Un code non encore répertorié remonté au datacenter du laboratoire antivirus sera enregistré, et une protection élaborée, via une signature ou un paramétrage du poste de travail afin d'en éviter l'infection. La solution contre le programme malveillant conçue permettra quoi qu'il en soit de protéger ensuite les utilisateurs confrontés à la même tentative de contamination. Quant aux signatures habituelles, envoyées quotidiennement aux entreprises équipées d'antivirus, elles ne disparaissent pas, le processus temps réel intervenant comme un complément.

Cette technologie de sécurité externalisée permet de répondre à un deuxième enjeu : la consommation de ressources du poste de travail. L'antivirus installé sur le poste se mue en effet en client léger s'appuyant sur une base de signatures allégée (8 Mo au lieu de 25 chez McAfee. Avec une explosion des variantes des programmes malveillants, la base de signatures en local se faisait de plus en plus envahissante, et l'analyse consommatrice de ressources.

Mais l'analyse antivirale déportée est aussi présentée par les éditeurs comme une réponse aux pratiques des cybercriminels, et en particuliers à leur usage croissant des packers. Il s'agit en quelque sorte d'une couche logicielle utilisée pour compresser et/ou chiffrer le code.
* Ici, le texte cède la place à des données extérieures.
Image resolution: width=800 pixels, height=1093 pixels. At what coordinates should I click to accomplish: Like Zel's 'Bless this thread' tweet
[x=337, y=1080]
Si les packers sont utilisés légitiment par les éditeurs de logiciels, ils le sont aussi par les créateurs de virus pour dissimuler aux moteurs antivirus le contenu de leur code. MPack est ainsi un packer bien connu, en constante évolution.

Les antivirus, pour détecter des programmes malveillants, doivent donc pouvoir pénétrer les méthodes d'obfuscation appliquées par le biais des packers.

"La grosse difficulté en matière de détection c'est de pouvoir ouvrir les paquets et déchiffrer à la volée les contenus. De nouveaux packers sortent tous les jours. L'intérêt d'Artemis est de pouvoir concentrer en un même point tous les packers au lieu de les redéployer systématiquement auprès des clients, et donc en leur apprennant en quelque sorte une nouvelle langue à chaque fois. Ainsi Artemis est la centralisation de l'ensemble des dictionnaires pour ces langues chez l'Avert", détaille Alexis Bourbion.